The United Nations World Health Organization (UNWHO) suggests that people be extremely rigorous in the cleaning and disinfecting of germs. While there is no current vaccine for the modified Swine Flu virus that began a worldwide panic in April 2009, the CDC has set up a Web site, www.cdc.gov/h1n1flu/, to monitor outbreaks and inform the public on any steps they should take to stay safe.

"At this point, we have recommended that if folks have symptoms... to separate themselves from others by staying home. Parents should keep kids home so that they're not transmitting infection at work or at school," stated Dr. Daniel Jernigan, deputy director of the influenza division for the CDC. With suggestions by medical professionals to stay home if you are experiencing flu-like symptoms, some are wondering if there are cleaning products available for the home that can kill the virus.

"Disinfecting all countertop surfaces, whether natural or synthetic, is so important to maintaining a healthy environment," stated Andrew Levine, founder of Stone Care International, Inc. "There are known common bacteria's that develop on countertops and disinfecting them with the correct products can make a significant difference."
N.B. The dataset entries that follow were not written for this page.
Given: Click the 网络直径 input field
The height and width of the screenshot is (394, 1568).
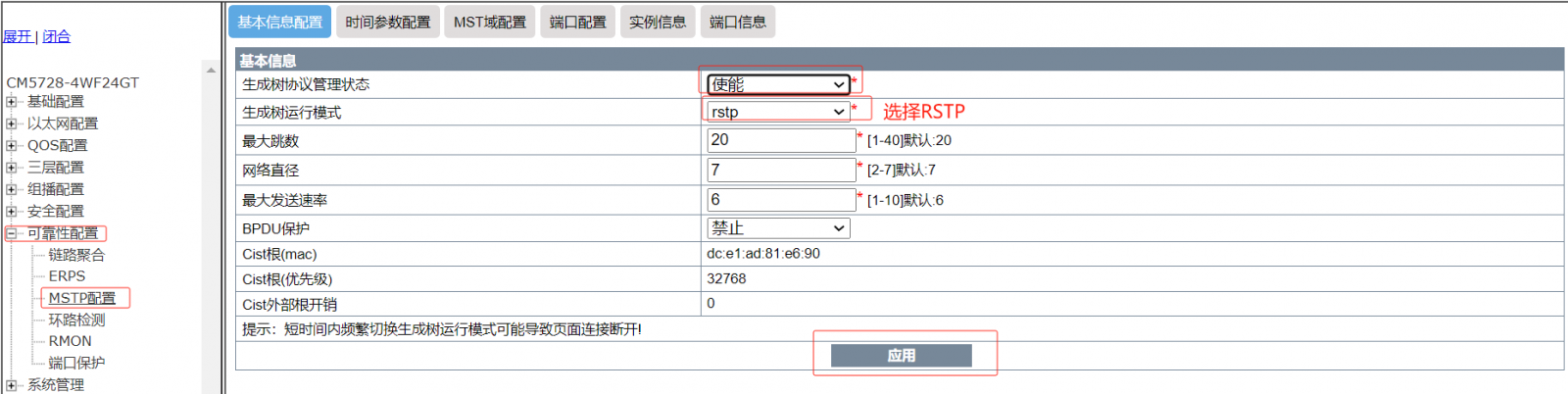Looking at the screenshot, I should pyautogui.click(x=781, y=170).
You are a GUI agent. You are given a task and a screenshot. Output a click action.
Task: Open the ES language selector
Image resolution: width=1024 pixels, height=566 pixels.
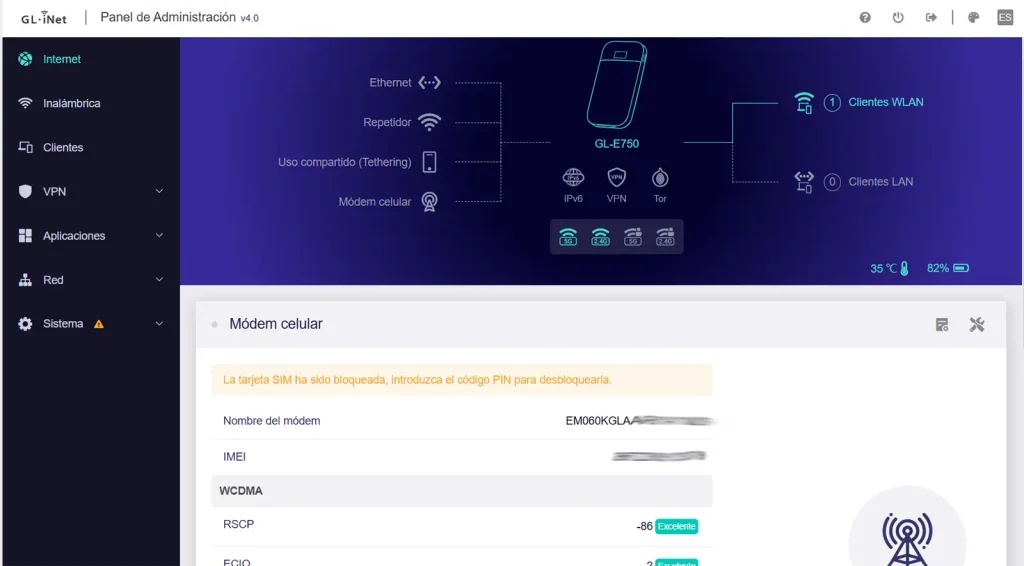pos(1005,18)
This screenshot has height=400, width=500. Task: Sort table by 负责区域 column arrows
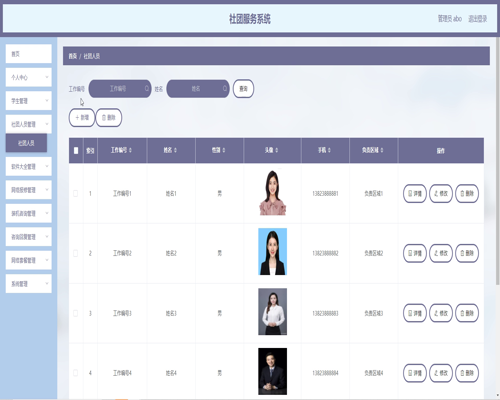(382, 150)
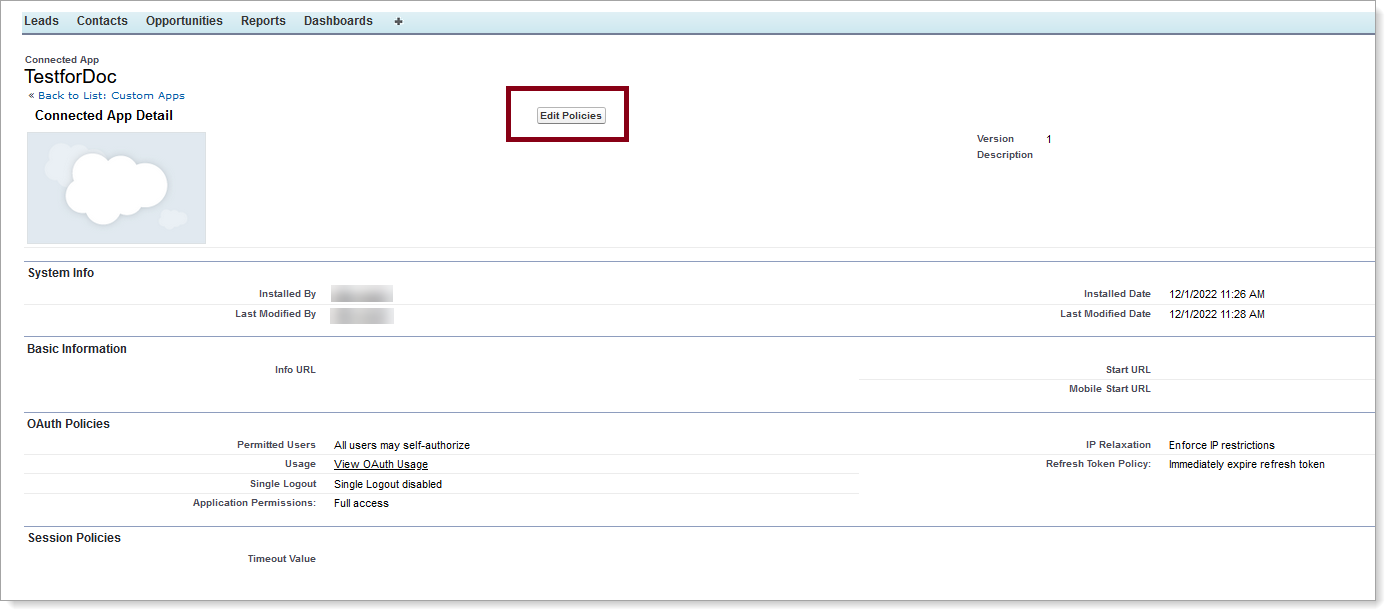Click the Enforce IP restrictions value
This screenshot has height=616, width=1391.
click(x=1219, y=445)
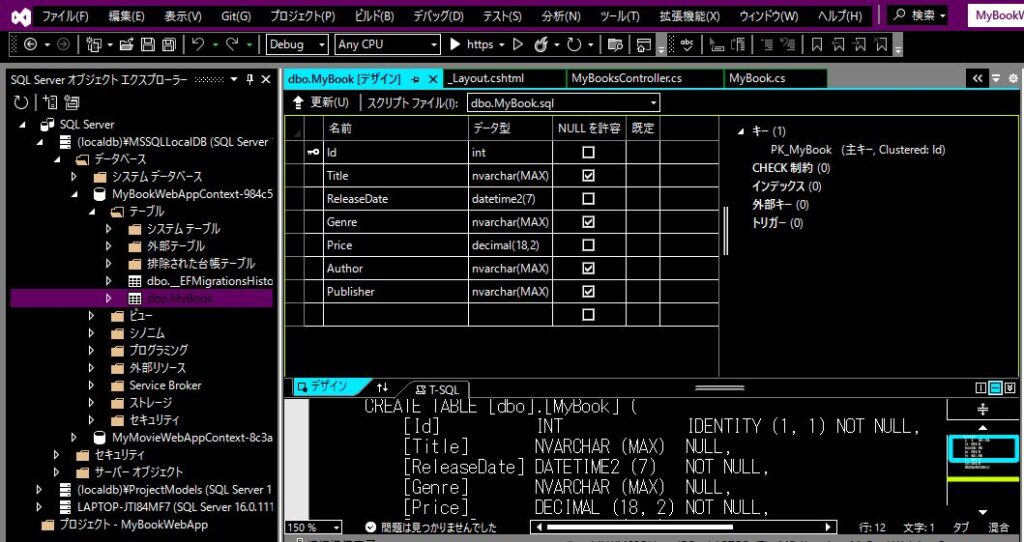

Many doctors conclude that H1N1 viruses often circulate without causing major outbreaks, but the new H1N1 virus includes genetic segments from human, swine, and avian flu viruses, so people may not have built up any immunity to it. Consequently, no one knows where this outbreak might lead and why the home is on the front lines of preventative medicine.

Lisa Lowe of Windermere, Fla., is not alone in her worries about the germs her kids bring home from school, day care or summer camp and the interaction they have with other children. "I'm fine with leaving schools open so that my children can continue to learn and be outside during the summer, but I do worry about their interaction with other children," she said.

Another cause of concern is the effect that H1N1 will have on people with pre-existing health conditions. For those people, the flu may become a serious challenge in their battle to stay healthy.

"It's scary," stated Grant Carr of Durham, N.C. "I worry about my family members with pre-existing health conditions so any threat of a flu adds to my stress level. Maintaining a clean home environment and using common sense precautions with available cleaning solutions is the best advice I can give."

As this strain of H1N1 continues to spread, becoming more aware of what can be done to prevent future outbreaks is crucial. As Health and Human Services Secretary Kathleen Sebelius announced, "Preparation and planning are critical to keep Americans safe in the face of a potential pandemic."